#### DATA RECORDS ####

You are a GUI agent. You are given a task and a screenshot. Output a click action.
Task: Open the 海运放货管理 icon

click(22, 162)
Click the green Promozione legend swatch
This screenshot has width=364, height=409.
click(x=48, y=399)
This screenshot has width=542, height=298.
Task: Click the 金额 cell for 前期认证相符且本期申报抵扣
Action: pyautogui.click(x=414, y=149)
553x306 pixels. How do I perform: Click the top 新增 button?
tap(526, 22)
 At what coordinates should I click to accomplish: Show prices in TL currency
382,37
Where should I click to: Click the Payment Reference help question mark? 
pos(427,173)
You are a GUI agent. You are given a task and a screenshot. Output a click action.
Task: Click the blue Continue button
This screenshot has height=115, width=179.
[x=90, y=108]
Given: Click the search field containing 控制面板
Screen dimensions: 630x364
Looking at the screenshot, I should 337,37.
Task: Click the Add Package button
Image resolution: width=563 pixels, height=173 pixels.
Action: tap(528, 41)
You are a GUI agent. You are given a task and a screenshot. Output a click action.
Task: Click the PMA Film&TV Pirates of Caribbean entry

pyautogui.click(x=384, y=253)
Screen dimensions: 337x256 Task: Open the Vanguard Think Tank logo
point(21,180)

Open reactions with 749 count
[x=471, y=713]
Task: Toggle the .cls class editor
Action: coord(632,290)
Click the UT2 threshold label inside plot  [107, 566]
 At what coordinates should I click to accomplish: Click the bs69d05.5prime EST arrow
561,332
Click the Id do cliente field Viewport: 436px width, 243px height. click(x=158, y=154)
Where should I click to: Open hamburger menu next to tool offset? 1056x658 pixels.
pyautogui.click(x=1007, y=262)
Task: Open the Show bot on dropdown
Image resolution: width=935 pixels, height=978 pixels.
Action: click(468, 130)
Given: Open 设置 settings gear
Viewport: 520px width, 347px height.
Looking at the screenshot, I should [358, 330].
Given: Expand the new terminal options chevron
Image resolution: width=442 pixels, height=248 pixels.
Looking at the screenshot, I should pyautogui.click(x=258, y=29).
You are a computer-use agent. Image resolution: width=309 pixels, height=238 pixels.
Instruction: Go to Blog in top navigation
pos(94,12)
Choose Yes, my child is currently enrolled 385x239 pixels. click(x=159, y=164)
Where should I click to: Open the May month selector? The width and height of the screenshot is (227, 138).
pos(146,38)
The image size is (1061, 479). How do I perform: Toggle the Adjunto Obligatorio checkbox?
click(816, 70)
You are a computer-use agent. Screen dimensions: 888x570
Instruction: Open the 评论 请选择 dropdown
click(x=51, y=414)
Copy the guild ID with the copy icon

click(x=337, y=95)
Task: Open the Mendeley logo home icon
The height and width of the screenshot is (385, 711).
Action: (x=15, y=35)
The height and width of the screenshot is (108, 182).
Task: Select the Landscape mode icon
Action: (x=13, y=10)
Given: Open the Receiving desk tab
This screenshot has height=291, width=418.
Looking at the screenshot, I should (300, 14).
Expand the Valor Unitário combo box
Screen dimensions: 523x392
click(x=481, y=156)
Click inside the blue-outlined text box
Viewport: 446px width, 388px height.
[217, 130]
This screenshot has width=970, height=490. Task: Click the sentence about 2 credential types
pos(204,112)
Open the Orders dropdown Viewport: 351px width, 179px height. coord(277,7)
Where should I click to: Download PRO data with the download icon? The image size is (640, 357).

####

§ **TASK REQUIREMENTS**
Please give only the number of lines above that contain the word "inside".

§ **WRITTEN ANSWER**
2